Pittsburgh Post-Gazette

Pro-life overreach

Anti-abortion forces are going to extremes

- Ruth Ann ruthanndai­ley@hotmail.com

What should we make of the fact that even a staunch abortion-rights activist like actress Alyssa Milano wants to be known as “pro-life”?

“Nobody wants to get an abortion, nobody,” she said Tuesday on CNN. “We’re all pro-life.”

When Kate Michelman, then president of the National Abortion Rights Action League, said in a 1993 interview, “We think abortion is a bad thing. No woman wants to have an abortion,” the uproar was greater — and that was without Twitter.

Ms. Michelman tried hard to disavow her words, but since it was a taped interview, the best she could do was explain that by “bad thing,” she meant “a failure of policy.” Her statement was more shocking then than Ms. Milano’s is now because, at the time, public opinion leaned to the prochoice side.

Today our national consensus is in a significan­tly different place — thanks entirely to the difficult, patient work of America’s pro-life forces. So why are they abandoning proven strategy and risking crucial success to embrace extremism?

Opponents of abortion have waged an incrementa­l battle for decades, struggling to re-sensitize our toxically individual­istic society to the plight of the defenseles­s, and tirelessly regrouping after each electoral or judicial defeat.

This wise, incrementa­l approach has reaped rewards. Regular polling over the years has shown a gradual shift in both American opinion and behavior. Though those describing themselves as “pro-choice” once dramatical­ly outnumbere­d those who are “pro-life” (56% to 33% in 1995, per Gallup), that gap has narrowed significan­tly in the past decade, with pro-life polling better than pro-choice as often as not.

And the abortion rate has fallen dramatical­ly, from a 1980 high of 29.3 abortions per 1,000 women to a 2015 record low of 11.8.

With hearts changed and lives saved, why abandon a successful, judicious strategy? Why forge so far out ahead of where the public consensus is?

New bills in Georgia, Missouri and other states would restrict abortions at varying points early in pregnancy — as soon as it’s detected, as soon as there’s a heartbeat, at the eight-week point, and so on. No legislatio­n has been more divisive or squandered more public sympathy than Alabama’s new law, which would outlaw virtually all abortions and place draconian punishment on abortion providers.

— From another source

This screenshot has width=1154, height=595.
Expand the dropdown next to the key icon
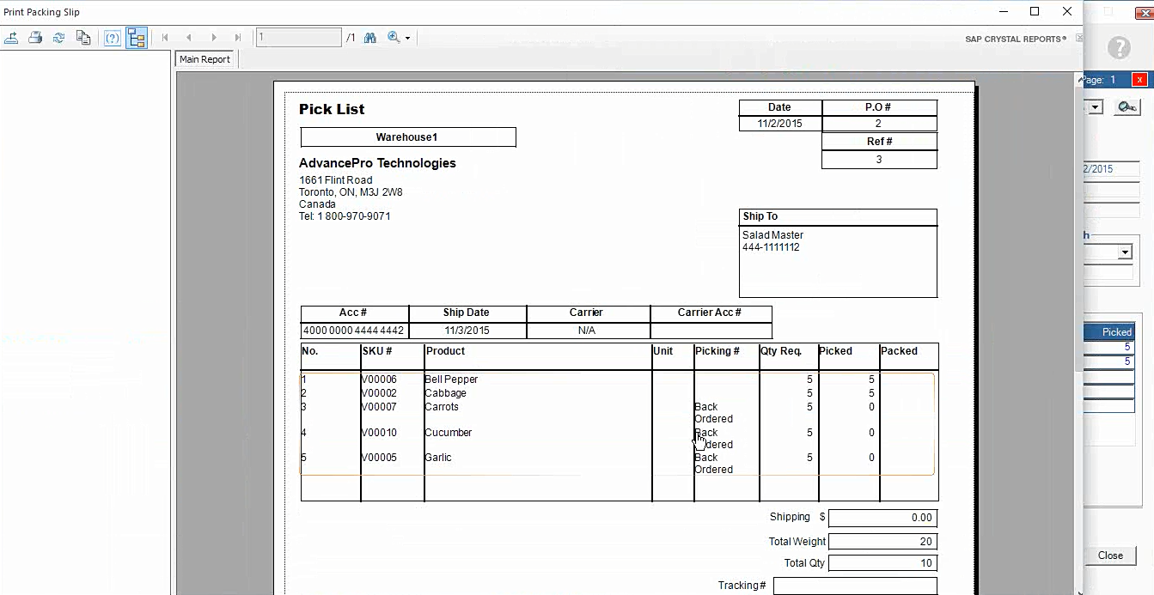(1096, 107)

This extremism doesn’t happen in a vacuum, of course. Equally extreme — and downright barbaric — are the pro-abortion measures in New York and Virginia. In late January, New York state removed restrictio­ns from third-trimester abortions, allowing them at any point if the mother’s “health” — including her emotional health — would be adversely affected by carrying the baby to term.

Days later, while discussing legislatio­n that would allow abortion up to the moment of birth, Virginia Gov. Ralph Northam endorsed infanticid­e, saying that a baby delivered during an attempted abortion “would be kept comfortabl­e … [and] would be resuscitat­ed if that’s what the mother and the family desired.”

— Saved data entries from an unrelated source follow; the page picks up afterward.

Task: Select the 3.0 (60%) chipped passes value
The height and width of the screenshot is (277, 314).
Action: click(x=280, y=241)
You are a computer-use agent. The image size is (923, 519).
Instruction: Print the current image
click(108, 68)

The inhumanity of such thinking rightly appalls most Americans, but it should not have pushed pro-life advocates to equal, counterpro­ductive extremes. If they really want to win — to win hearts and minds, to advance pro-life politician­s and to save innocent lives — they wouldn’t push too hard on more ambivalent citizens.

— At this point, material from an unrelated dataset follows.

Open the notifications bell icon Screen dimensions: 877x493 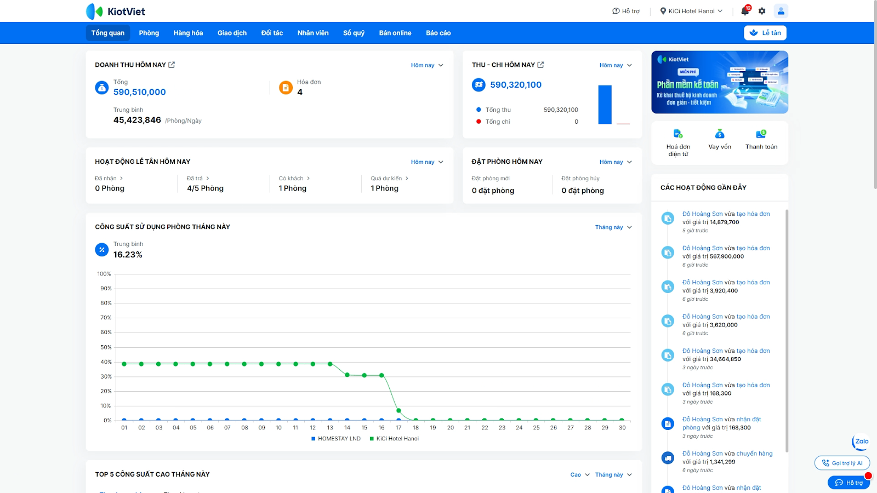(x=745, y=11)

More promising steps include Michigan’s rejection of second-trimester “dilation and evacuation” abortions which dismember the fetus; South Carolina Sen. Lindsey Graham’s bill to limit abortions past 20 weeks, a point by which fetuses can feel pain; and Nebraska Sen. Ben Sasse’s bill to protect infants born after failed abortions.

The American public’s uneasy centrism on abortion reflects the simple fact that we are struggling to accommodat­e two irreconcil­able rights — a woman’s right to control her own body and the right of another human being, wanted or not, to live.

Those compelled to stand for the more vulnerable should not squander years of blessed success with polarizing, over-reaching gambits.